▶ _TASK DIRECTIONS_: Please retype the records below exactly, from the first line down to and including the line with "[Login / Registrieren] (210, 14)".
___ MATERIAL FOR THE TASK ___
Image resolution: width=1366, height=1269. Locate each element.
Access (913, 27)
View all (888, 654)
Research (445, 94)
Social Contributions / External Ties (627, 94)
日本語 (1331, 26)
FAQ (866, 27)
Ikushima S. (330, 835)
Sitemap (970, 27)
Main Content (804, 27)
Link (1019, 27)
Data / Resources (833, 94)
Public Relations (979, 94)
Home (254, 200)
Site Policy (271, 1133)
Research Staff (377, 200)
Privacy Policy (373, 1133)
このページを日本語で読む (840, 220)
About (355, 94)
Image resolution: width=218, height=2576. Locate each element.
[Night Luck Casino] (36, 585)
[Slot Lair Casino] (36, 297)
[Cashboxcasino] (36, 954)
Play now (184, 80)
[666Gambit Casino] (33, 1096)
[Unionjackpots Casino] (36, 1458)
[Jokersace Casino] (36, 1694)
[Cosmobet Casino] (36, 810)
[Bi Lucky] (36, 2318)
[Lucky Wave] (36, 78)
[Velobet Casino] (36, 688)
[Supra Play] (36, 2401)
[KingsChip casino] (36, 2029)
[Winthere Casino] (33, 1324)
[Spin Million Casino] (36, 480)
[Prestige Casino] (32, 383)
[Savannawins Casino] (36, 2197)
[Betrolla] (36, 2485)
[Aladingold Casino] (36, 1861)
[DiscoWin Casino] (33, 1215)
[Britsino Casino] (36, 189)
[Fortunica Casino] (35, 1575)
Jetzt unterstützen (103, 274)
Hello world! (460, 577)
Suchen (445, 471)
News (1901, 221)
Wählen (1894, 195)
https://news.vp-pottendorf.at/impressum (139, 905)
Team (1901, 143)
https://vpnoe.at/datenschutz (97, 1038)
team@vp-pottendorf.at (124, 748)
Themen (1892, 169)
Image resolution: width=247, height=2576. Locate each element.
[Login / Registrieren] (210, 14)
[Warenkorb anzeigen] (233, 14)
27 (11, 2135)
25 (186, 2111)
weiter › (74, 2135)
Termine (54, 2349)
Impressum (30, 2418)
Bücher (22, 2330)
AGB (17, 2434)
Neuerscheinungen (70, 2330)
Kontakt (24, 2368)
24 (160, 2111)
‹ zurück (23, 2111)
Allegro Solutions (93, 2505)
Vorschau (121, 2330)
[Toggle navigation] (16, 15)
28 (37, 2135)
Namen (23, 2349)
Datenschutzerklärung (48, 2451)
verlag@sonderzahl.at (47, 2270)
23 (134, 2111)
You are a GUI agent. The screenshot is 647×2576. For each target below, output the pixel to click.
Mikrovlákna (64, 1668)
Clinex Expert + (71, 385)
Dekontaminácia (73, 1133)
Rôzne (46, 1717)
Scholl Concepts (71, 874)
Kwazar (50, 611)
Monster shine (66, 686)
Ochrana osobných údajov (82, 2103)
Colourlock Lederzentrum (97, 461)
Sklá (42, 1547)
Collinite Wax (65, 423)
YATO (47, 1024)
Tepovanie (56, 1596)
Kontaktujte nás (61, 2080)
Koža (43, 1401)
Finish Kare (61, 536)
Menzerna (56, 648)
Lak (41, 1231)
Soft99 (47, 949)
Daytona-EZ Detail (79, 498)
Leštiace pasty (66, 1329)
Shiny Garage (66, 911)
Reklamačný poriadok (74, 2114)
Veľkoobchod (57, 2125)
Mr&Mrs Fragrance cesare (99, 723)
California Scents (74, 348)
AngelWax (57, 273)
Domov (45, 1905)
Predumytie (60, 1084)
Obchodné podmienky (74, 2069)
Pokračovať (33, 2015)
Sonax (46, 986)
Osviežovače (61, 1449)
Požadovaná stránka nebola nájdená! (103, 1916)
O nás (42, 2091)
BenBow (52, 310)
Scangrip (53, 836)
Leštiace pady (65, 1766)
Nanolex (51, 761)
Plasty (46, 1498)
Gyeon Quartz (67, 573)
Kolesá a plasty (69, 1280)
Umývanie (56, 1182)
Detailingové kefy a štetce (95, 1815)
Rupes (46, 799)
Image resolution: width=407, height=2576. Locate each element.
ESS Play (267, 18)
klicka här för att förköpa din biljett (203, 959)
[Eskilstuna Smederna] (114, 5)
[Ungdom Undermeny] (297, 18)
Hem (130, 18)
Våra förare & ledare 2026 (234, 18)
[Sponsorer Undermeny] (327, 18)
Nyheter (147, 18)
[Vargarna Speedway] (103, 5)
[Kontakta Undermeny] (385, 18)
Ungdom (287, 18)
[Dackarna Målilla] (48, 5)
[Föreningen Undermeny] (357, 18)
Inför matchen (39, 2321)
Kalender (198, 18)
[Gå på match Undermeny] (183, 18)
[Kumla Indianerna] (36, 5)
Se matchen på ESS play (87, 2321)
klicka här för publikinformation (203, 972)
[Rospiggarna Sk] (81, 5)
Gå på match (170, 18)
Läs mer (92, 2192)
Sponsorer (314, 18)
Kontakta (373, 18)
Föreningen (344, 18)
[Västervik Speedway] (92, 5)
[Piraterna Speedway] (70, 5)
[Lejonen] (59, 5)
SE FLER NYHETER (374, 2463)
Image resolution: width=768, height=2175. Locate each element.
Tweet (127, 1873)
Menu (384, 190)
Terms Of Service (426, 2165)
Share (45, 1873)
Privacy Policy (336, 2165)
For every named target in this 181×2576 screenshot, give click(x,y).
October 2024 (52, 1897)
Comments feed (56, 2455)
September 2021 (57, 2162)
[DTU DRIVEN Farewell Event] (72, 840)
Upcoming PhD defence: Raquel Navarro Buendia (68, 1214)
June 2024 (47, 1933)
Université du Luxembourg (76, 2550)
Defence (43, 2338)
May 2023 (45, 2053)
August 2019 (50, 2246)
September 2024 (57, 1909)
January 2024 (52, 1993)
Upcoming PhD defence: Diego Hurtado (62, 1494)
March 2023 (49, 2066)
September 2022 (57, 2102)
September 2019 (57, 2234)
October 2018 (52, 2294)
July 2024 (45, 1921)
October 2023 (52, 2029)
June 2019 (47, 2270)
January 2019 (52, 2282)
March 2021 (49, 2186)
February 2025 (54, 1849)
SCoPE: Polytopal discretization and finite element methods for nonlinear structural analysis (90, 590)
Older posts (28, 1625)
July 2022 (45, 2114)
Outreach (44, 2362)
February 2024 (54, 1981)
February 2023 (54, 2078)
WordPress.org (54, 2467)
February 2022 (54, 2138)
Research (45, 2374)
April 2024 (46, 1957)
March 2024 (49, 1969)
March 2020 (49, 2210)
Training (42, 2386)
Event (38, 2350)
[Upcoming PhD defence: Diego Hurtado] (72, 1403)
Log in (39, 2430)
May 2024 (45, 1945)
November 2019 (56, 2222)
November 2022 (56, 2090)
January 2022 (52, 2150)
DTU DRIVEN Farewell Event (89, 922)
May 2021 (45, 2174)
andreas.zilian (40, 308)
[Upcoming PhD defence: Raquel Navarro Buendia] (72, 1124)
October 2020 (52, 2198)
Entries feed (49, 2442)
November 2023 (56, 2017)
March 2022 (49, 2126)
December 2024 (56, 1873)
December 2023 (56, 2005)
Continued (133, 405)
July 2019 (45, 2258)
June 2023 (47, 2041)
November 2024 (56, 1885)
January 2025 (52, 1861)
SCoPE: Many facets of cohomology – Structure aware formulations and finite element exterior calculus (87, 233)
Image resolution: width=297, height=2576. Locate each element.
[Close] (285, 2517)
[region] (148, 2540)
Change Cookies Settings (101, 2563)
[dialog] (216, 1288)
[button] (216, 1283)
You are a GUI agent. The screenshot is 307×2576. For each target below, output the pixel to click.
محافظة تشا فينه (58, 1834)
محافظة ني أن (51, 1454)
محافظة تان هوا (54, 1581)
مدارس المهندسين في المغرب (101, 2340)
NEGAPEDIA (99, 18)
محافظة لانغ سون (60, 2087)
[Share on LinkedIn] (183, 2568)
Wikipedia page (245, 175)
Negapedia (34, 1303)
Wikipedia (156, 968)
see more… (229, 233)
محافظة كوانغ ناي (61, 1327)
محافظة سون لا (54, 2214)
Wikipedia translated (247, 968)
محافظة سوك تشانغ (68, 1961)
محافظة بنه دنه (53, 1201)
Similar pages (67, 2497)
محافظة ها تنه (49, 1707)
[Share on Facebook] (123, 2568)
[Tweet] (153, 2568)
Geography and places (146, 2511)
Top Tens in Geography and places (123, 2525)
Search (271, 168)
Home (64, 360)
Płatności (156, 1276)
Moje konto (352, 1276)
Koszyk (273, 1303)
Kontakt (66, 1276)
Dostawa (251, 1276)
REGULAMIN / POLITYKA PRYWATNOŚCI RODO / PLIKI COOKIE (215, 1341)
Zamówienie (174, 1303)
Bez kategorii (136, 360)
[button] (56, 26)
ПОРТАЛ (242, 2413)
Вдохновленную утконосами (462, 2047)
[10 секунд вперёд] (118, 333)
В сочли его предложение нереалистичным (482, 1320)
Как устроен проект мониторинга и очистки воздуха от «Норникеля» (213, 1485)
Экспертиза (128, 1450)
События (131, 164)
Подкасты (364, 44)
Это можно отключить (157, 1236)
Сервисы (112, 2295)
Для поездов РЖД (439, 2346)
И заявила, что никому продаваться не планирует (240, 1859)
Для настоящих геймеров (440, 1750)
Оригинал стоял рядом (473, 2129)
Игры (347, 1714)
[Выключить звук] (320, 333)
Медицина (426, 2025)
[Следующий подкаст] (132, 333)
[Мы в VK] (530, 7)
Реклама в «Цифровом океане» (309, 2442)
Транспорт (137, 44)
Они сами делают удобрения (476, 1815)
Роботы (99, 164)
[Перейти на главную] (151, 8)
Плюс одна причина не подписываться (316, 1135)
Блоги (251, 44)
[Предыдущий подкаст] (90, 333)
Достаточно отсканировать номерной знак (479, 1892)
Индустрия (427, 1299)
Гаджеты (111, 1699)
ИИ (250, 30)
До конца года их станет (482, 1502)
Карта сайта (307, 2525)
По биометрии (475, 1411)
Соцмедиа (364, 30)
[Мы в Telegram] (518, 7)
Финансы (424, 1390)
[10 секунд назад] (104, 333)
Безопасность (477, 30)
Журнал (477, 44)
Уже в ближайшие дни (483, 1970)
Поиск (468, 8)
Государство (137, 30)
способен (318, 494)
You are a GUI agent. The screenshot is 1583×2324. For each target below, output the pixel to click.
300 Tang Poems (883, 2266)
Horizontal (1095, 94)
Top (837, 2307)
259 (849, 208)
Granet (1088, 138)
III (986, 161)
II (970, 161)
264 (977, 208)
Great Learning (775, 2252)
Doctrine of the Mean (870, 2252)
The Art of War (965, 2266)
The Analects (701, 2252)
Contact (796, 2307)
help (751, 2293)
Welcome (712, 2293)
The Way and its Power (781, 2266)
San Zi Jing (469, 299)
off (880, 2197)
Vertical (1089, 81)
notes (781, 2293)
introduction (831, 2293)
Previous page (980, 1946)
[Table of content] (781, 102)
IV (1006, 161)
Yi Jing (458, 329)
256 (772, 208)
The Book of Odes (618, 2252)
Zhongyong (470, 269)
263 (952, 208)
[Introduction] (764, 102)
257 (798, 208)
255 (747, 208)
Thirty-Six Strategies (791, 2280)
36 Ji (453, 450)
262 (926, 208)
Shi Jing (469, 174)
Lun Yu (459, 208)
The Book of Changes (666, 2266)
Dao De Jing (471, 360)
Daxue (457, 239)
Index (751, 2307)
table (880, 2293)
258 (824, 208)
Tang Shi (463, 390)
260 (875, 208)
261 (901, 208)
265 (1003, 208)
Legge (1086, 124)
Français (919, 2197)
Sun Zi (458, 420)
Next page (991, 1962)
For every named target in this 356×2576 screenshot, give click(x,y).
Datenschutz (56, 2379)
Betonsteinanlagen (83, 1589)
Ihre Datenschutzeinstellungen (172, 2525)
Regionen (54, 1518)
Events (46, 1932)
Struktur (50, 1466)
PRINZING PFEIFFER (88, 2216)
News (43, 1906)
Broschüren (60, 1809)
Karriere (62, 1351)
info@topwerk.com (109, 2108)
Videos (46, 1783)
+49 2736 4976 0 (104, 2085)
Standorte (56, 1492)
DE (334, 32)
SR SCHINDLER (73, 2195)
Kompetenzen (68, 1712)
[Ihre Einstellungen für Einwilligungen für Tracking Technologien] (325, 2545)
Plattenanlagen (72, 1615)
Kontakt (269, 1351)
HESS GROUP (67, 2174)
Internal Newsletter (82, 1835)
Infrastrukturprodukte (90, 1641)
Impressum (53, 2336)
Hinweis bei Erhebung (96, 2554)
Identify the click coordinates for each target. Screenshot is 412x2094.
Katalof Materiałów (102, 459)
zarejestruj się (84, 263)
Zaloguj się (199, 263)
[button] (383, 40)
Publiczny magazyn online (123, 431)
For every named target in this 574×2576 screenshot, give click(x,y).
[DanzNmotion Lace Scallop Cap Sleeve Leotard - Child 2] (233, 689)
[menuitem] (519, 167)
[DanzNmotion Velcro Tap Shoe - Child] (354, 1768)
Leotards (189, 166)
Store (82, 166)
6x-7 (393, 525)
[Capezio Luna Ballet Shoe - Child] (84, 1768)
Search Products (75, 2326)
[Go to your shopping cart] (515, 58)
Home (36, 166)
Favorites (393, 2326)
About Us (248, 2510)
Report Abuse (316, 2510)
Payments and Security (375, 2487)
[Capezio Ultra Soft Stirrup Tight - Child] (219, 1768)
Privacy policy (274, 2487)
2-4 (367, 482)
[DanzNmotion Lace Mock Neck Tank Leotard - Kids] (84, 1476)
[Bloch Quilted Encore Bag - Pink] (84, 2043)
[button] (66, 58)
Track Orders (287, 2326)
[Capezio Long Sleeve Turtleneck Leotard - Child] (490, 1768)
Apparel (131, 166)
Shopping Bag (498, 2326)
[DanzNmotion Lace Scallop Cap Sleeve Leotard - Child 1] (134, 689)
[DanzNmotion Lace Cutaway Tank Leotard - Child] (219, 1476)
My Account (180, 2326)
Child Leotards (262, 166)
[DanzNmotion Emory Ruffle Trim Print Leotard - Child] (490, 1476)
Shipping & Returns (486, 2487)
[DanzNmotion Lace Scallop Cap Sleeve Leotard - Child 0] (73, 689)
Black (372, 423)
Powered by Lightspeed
___
▶ _WRITTEN RESPONSE_:
Image resolution: width=1366, height=1269. Locate each element.
Access (913, 27)
View all (888, 654)
Research (445, 94)
Social Contributions / External Ties (627, 94)
日本語 (1331, 26)
FAQ (866, 27)
Ikushima S. (330, 835)
Sitemap (970, 27)
Main Content (804, 27)
Link (1019, 27)
Data / Resources (833, 94)
Public Relations (979, 94)
Home (254, 200)
Site Policy (271, 1133)
Research Staff (377, 200)
Privacy Policy (373, 1133)
このページを日本語で読む (840, 220)
About (355, 94)
Image resolution: width=218, height=2576. Locate each element.
[Night Luck Casino] (36, 585)
[Slot Lair Casino] (36, 297)
[Cashboxcasino] (36, 954)
Play now (184, 80)
[666Gambit Casino] (33, 1096)
[Unionjackpots Casino] (36, 1458)
[Jokersace Casino] (36, 1694)
[Cosmobet Casino] (36, 810)
[Bi Lucky] (36, 2318)
[Lucky Wave] (36, 78)
[Velobet Casino] (36, 688)
[Supra Play] (36, 2401)
[KingsChip casino] (36, 2029)
[Winthere Casino] (33, 1324)
[Spin Million Casino] (36, 480)
[Prestige Casino] (32, 383)
[Savannawins Casino] (36, 2197)
[Betrolla] (36, 2485)
[Aladingold Casino] (36, 1861)
[DiscoWin Casino] (33, 1215)
[Britsino Casino] (36, 189)
[Fortunica Casino] (35, 1575)
Jetzt unterstützen (103, 274)
Hello world! (460, 577)
Suchen (445, 471)
News (1901, 221)
Wählen (1894, 195)
https://news.vp-pottendorf.at/impressum (139, 905)
Team (1901, 143)
https://vpnoe.at/datenschutz (97, 1038)
team@vp-pottendorf.at (124, 748)
Themen (1892, 169)
Image resolution: width=247, height=2576. Locate each element.
[Login / Registrieren] (210, 14)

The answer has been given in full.